[Source records]
☆ ☆ ☆ ☆ ☆

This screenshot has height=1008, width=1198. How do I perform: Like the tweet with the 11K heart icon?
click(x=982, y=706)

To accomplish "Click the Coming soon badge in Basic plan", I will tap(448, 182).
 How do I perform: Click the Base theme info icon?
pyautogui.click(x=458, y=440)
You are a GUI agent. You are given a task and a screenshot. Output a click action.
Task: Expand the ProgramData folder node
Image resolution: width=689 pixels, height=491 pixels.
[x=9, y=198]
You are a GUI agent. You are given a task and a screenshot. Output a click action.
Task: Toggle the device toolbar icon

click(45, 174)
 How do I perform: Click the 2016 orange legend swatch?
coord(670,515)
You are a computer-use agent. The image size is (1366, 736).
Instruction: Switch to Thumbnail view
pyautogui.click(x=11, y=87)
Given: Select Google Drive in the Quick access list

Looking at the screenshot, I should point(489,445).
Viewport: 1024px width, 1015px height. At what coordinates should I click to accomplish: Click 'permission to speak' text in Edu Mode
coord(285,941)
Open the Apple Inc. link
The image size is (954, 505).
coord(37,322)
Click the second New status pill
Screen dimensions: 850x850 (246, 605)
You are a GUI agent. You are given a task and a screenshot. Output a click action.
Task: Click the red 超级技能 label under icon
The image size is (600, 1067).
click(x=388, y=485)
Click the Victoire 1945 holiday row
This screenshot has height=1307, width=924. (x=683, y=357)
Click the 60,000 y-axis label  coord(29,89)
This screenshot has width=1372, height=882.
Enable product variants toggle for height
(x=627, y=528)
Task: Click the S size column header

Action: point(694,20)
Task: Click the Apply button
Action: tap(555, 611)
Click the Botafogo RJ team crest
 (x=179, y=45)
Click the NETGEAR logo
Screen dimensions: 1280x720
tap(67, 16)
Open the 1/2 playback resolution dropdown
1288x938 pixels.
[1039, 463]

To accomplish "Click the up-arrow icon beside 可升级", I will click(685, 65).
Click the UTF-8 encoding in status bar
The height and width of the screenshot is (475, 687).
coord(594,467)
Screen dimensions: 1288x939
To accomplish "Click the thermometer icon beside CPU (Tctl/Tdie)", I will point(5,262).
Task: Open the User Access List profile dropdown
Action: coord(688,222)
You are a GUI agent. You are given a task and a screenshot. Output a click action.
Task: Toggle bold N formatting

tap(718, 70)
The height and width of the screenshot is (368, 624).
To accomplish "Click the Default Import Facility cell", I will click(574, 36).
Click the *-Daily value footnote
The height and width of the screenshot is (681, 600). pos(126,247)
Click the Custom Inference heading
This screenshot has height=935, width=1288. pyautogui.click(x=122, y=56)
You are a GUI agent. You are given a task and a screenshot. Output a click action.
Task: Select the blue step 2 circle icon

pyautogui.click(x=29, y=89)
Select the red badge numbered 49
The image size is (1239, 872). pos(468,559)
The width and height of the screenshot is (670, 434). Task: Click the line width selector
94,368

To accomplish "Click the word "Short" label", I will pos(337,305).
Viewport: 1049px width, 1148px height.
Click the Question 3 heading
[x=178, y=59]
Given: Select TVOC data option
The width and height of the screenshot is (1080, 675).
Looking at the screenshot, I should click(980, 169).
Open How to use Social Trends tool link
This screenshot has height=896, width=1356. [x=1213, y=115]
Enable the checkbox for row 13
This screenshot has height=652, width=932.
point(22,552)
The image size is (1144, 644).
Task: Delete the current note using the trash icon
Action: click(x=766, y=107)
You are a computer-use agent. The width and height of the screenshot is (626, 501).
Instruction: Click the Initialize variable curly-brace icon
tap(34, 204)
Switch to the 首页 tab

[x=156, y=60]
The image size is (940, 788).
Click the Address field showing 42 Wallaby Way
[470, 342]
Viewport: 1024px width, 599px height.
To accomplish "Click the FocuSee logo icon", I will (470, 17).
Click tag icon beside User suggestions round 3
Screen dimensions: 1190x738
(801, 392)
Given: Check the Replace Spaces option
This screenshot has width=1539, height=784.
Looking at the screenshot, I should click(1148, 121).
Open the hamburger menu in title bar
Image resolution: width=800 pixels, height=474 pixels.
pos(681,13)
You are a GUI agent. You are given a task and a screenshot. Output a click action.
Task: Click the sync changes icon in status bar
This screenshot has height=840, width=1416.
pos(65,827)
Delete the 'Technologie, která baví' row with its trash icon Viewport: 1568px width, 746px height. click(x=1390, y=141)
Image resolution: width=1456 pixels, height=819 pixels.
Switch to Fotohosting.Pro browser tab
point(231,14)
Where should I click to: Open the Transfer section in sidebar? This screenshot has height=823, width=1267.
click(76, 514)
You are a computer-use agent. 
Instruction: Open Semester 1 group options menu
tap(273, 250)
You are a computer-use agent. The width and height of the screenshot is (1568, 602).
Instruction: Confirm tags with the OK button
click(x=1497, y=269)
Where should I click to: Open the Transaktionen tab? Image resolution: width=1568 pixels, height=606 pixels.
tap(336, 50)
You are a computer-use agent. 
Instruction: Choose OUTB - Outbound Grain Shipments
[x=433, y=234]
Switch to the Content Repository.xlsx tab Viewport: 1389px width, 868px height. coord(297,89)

☆ ☆ ☆ ☆ ☆

• **Your goal**
Reproduce every line of the source records above, keeping each one unchanged.

• **Finished task**
This screenshot has height=1008, width=1198. How do I perform: Like the tweet with the 11K heart icon?
click(x=982, y=706)

To accomplish "Click the Coming soon badge in Basic plan", I will tap(448, 182).
 How do I perform: Click the Base theme info icon?
pyautogui.click(x=458, y=440)
You are a GUI agent. You are given a task and a screenshot. Output a click action.
Task: Expand the ProgramData folder node
Image resolution: width=689 pixels, height=491 pixels.
[x=9, y=198]
You are a GUI agent. You are given a task and a screenshot. Output a click action.
Task: Toggle the device toolbar icon

click(45, 174)
 How do I perform: Click the 2016 orange legend swatch?
coord(670,515)
You are a computer-use agent. The image size is (1366, 736).
Instruction: Switch to Thumbnail view
pyautogui.click(x=11, y=87)
Given: Select Google Drive in the Quick access list

Looking at the screenshot, I should point(489,445).
Viewport: 1024px width, 1015px height. At what coordinates should I click to accomplish: Click 'permission to speak' text in Edu Mode
coord(285,941)
Open the Apple Inc. link
The image size is (954, 505).
coord(37,322)
Click the second New status pill
Screen dimensions: 850x850 (246, 605)
You are a GUI agent. You are given a task and a screenshot. Output a click action.
Task: Click the red 超级技能 label under icon
The image size is (600, 1067).
click(x=388, y=485)
Click the Victoire 1945 holiday row
This screenshot has height=1307, width=924. (x=683, y=357)
Click the 60,000 y-axis label  coord(29,89)
This screenshot has width=1372, height=882.
Enable product variants toggle for height
(x=627, y=528)
Task: Click the S size column header

Action: point(694,20)
Task: Click the Apply button
Action: tap(555, 611)
Click the Botafogo RJ team crest
 (x=179, y=45)
Click the NETGEAR logo
Screen dimensions: 1280x720
tap(67, 16)
Open the 1/2 playback resolution dropdown
1288x938 pixels.
[1039, 463]

To accomplish "Click the up-arrow icon beside 可升级", I will click(685, 65).
Click the UTF-8 encoding in status bar
The height and width of the screenshot is (475, 687).
coord(594,467)
Screen dimensions: 1288x939
To accomplish "Click the thermometer icon beside CPU (Tctl/Tdie)", I will point(5,262).
Task: Open the User Access List profile dropdown
Action: coord(688,222)
You are a GUI agent. You are given a task and a screenshot. Output a click action.
Task: Toggle bold N formatting

tap(718, 70)
The height and width of the screenshot is (368, 624).
To accomplish "Click the Default Import Facility cell", I will click(574, 36).
Click the *-Daily value footnote
The height and width of the screenshot is (681, 600). pos(126,247)
Click the Custom Inference heading
This screenshot has height=935, width=1288. pyautogui.click(x=122, y=56)
You are a GUI agent. You are given a task and a screenshot. Output a click action.
Task: Select the blue step 2 circle icon

pyautogui.click(x=29, y=89)
Select the red badge numbered 49
The image size is (1239, 872). pos(468,559)
The width and height of the screenshot is (670, 434). Task: Click the line width selector
94,368

To accomplish "Click the word "Short" label", I will pos(337,305).
Viewport: 1049px width, 1148px height.
Click the Question 3 heading
[x=178, y=59]
Given: Select TVOC data option
The width and height of the screenshot is (1080, 675).
Looking at the screenshot, I should click(980, 169).
Open How to use Social Trends tool link
This screenshot has height=896, width=1356. [x=1213, y=115]
Enable the checkbox for row 13
This screenshot has height=652, width=932.
point(22,552)
The image size is (1144, 644).
Task: Delete the current note using the trash icon
Action: click(x=766, y=107)
You are a computer-use agent. The width and height of the screenshot is (626, 501).
Instruction: Click the Initialize variable curly-brace icon
tap(34, 204)
Switch to the 首页 tab

[x=156, y=60]
The image size is (940, 788).
Click the Address field showing 42 Wallaby Way
[470, 342]
Viewport: 1024px width, 599px height.
To accomplish "Click the FocuSee logo icon", I will (470, 17).
Click tag icon beside User suggestions round 3
Screen dimensions: 1190x738
(801, 392)
Given: Check the Replace Spaces option
This screenshot has width=1539, height=784.
Looking at the screenshot, I should click(1148, 121).
Open the hamburger menu in title bar
Image resolution: width=800 pixels, height=474 pixels.
pos(681,13)
You are a GUI agent. You are given a task and a screenshot. Output a click action.
Task: Click the sync changes icon in status bar
This screenshot has height=840, width=1416.
pos(65,827)
Delete the 'Technologie, která baví' row with its trash icon Viewport: 1568px width, 746px height. click(x=1390, y=141)
Image resolution: width=1456 pixels, height=819 pixels.
Switch to Fotohosting.Pro browser tab
point(231,14)
Where should I click to: Open the Transfer section in sidebar? This screenshot has height=823, width=1267.
click(76, 514)
You are a computer-use agent. 
Instruction: Open Semester 1 group options menu
tap(273, 250)
You are a computer-use agent. The width and height of the screenshot is (1568, 602).
Instruction: Confirm tags with the OK button
click(x=1497, y=269)
Where should I click to: Open the Transaktionen tab? Image resolution: width=1568 pixels, height=606 pixels.
tap(336, 50)
You are a computer-use agent. 
Instruction: Choose OUTB - Outbound Grain Shipments
[x=433, y=234]
Switch to the Content Repository.xlsx tab Viewport: 1389px width, 868px height. coord(297,89)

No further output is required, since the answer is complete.